**What to produce:** Rewrite every line of the records, starting with the line with "Contacts (129, 10)" and going on through the line with "UA (144, 10)", keeping each line's text and shifting both of its coordinates up by 38.
++++ Data
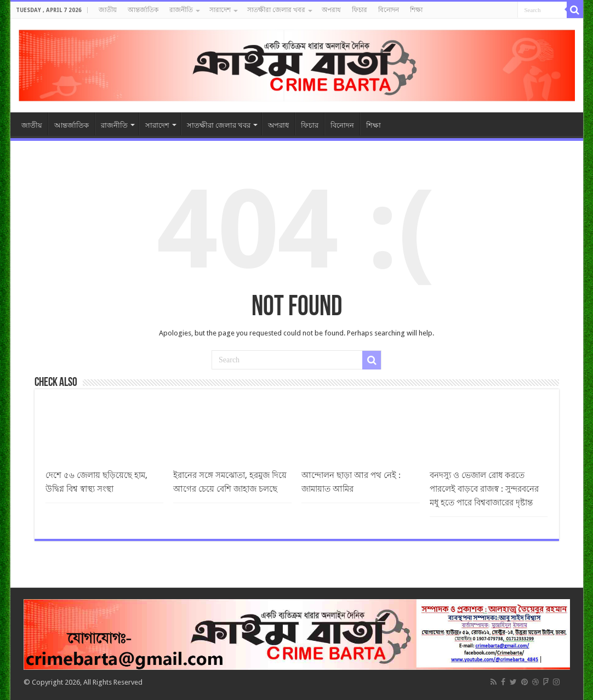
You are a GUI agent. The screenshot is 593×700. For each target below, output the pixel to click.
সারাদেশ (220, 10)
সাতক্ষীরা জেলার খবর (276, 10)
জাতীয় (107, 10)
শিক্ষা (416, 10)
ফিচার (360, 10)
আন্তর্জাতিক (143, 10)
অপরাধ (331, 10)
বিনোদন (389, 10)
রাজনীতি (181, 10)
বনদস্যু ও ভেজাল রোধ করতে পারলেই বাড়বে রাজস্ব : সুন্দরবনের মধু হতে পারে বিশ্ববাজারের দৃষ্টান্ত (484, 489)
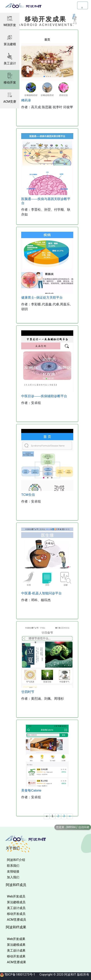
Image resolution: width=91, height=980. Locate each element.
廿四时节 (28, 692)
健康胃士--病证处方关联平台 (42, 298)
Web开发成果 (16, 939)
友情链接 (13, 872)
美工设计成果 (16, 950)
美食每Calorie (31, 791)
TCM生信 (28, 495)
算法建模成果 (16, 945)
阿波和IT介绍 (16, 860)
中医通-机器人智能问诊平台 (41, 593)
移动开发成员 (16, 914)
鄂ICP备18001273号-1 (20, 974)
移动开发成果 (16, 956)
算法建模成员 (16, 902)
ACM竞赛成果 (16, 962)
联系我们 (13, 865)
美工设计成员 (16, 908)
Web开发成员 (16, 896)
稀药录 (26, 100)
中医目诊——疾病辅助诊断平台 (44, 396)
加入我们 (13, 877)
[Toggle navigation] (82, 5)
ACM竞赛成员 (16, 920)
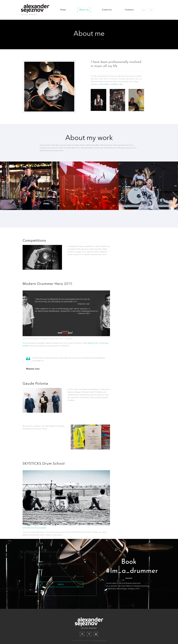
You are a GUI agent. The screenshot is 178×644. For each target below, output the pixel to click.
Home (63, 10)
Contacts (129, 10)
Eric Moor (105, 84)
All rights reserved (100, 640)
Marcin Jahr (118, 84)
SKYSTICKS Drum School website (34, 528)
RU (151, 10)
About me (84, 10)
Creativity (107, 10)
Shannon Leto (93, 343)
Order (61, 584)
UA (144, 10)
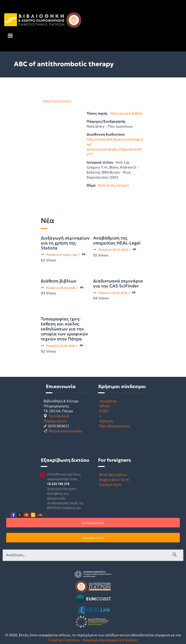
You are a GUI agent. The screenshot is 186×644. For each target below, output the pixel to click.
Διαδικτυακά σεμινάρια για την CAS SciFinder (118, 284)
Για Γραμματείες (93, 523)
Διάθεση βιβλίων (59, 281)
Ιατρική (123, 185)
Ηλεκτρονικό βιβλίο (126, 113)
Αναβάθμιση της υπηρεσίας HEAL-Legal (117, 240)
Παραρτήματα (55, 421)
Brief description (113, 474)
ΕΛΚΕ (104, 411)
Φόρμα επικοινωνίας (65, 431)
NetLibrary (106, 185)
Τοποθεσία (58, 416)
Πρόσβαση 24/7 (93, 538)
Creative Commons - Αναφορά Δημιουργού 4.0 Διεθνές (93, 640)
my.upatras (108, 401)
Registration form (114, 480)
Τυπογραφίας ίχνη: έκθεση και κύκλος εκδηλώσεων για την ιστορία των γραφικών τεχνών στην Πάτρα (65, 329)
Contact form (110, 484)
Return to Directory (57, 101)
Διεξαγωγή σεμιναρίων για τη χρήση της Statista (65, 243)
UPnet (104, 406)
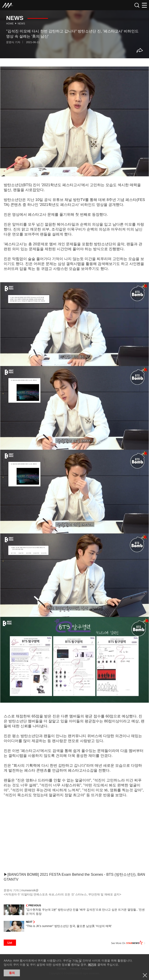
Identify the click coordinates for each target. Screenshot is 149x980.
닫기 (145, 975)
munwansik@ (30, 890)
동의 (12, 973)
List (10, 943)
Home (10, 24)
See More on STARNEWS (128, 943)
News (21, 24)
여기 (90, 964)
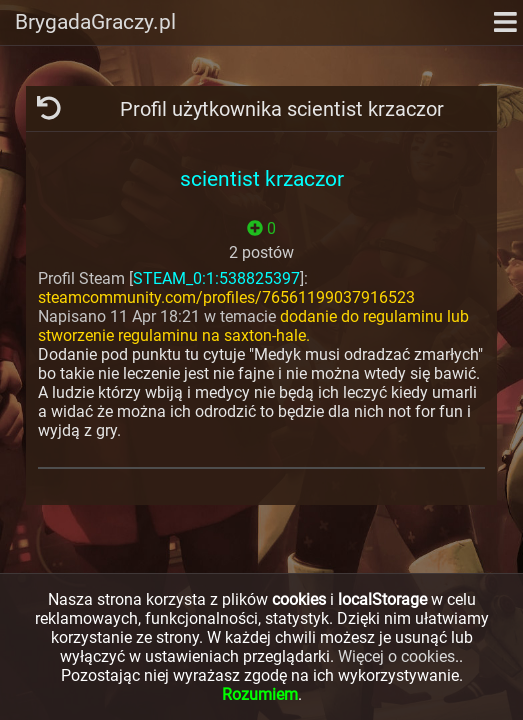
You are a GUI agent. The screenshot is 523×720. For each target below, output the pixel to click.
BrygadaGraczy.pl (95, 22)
++++++++
**Written response:**
Contacts (167, 48)
Eric Moor (143, 122)
All rights reserved (138, 678)
Marcin Jahr (156, 122)
SKYSTICKS Drum School website (72, 566)
RU (189, 48)
About me (122, 48)
Creativity (145, 48)
Shannon Leto (131, 381)
Order (99, 622)
UA (182, 48)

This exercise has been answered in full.